Queen Elizabeth II, it would seem, values routine.
We’ve previously learnt that the royal has a favourite kind of cake -- ‘chocolate biscuit,’ made by her Buckingham Palace chefs -- that she has a slice of every single day.
She’ll only wear one shade of nail polish, Essie’s Ballet Slippers, and, if we’re being really nosy, we also know that she eats her pears like a boiled egg -- cutting off the top and scooping out the insides with a spoon.
And now, according to a report from The Independent, which credits the monarch’s late cousin, Margaret Rhodes, we know the queen imbibes four drinks a day.
Per the report, enjoyed shortly before lunch, is a gin and Dubonnet with a slice of lemon and a “lot of ice.” Then, during the meal, she’ll raise her glass for a tipple of wine.
The monarch of more than six decades will then take a dry Martini and a glass of bubbly in the evening.

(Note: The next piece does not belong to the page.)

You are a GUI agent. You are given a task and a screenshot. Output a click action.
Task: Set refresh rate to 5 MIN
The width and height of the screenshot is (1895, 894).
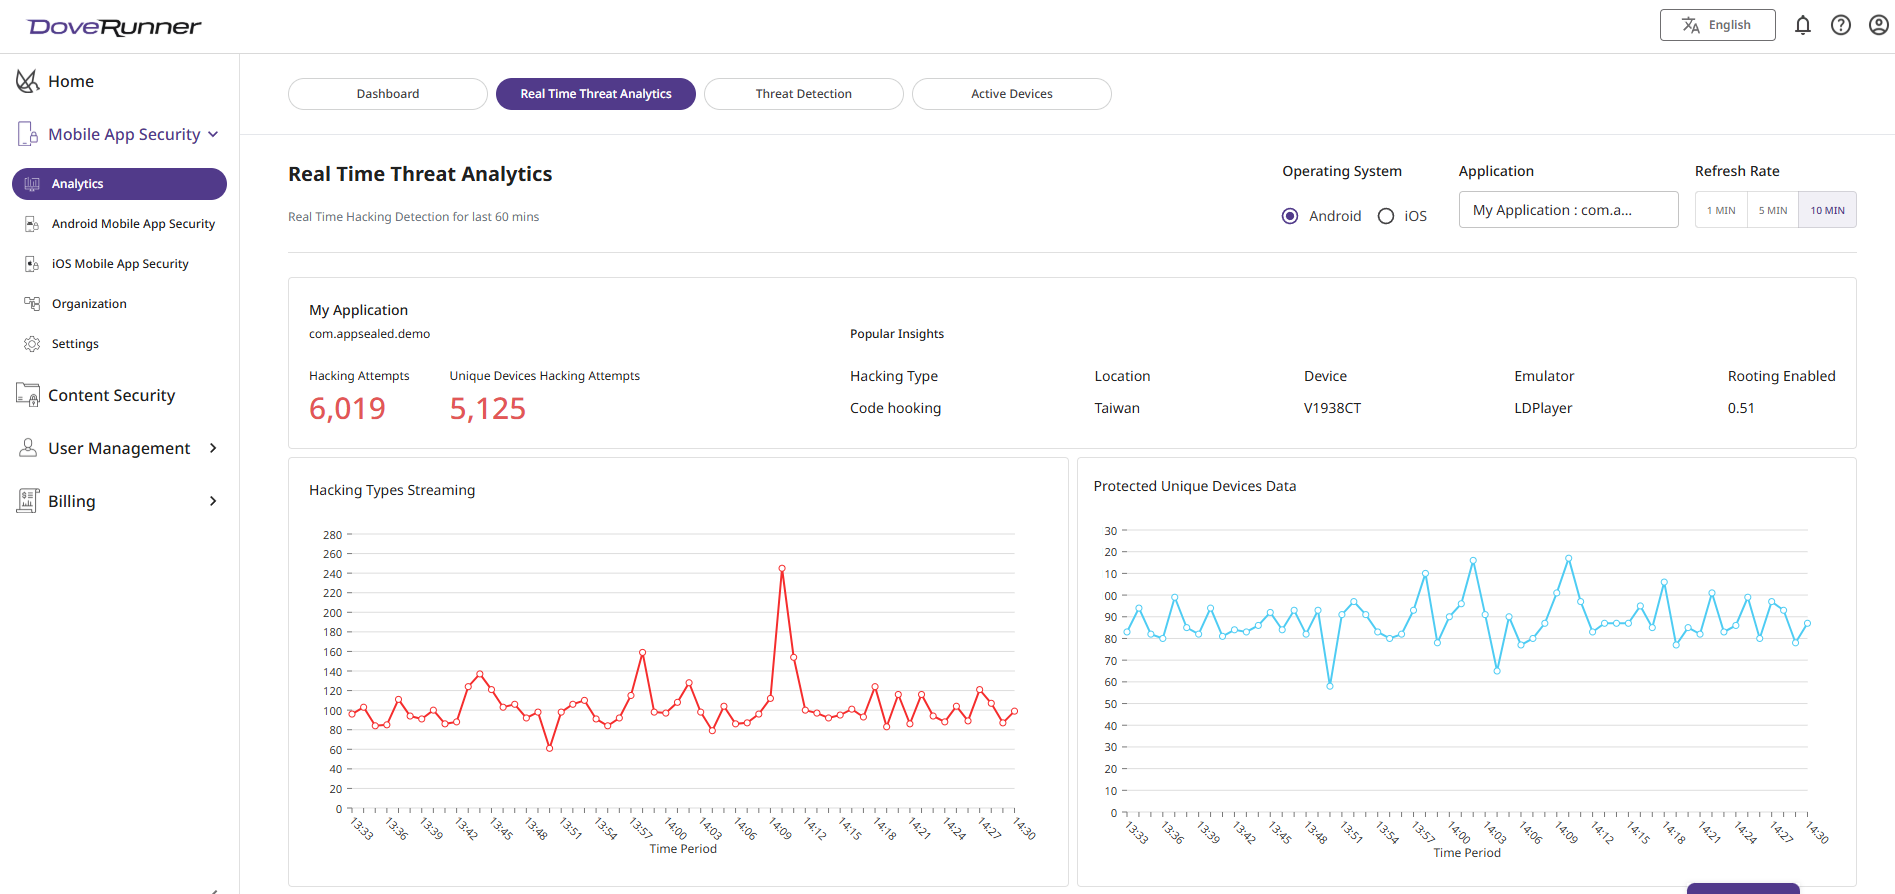click(x=1773, y=210)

If you’re counting, that comes to 6 units per day, which would technically make Her Majesty a binge drinker by government standards.
But let’s leave well enough alone, shall we?
The rather boozy insight follows the surprise departure of the queen’s current private secretary Sir Christopher Geidt, who resigned from the post.
Sir Christopher, who has been with the palace since 2002, shared a statement explaining his decision. He also revealed his successor, Edward Young, will take over the role.
"It has been my very great privilege to serve the Queen since the Golden Jubilee in 2002 and, especially, as her private secretary for the past decade. In that time, as throughout her reign, Her Majesty's authority has brought stability, purpose and colour to country and Commonwealth alike."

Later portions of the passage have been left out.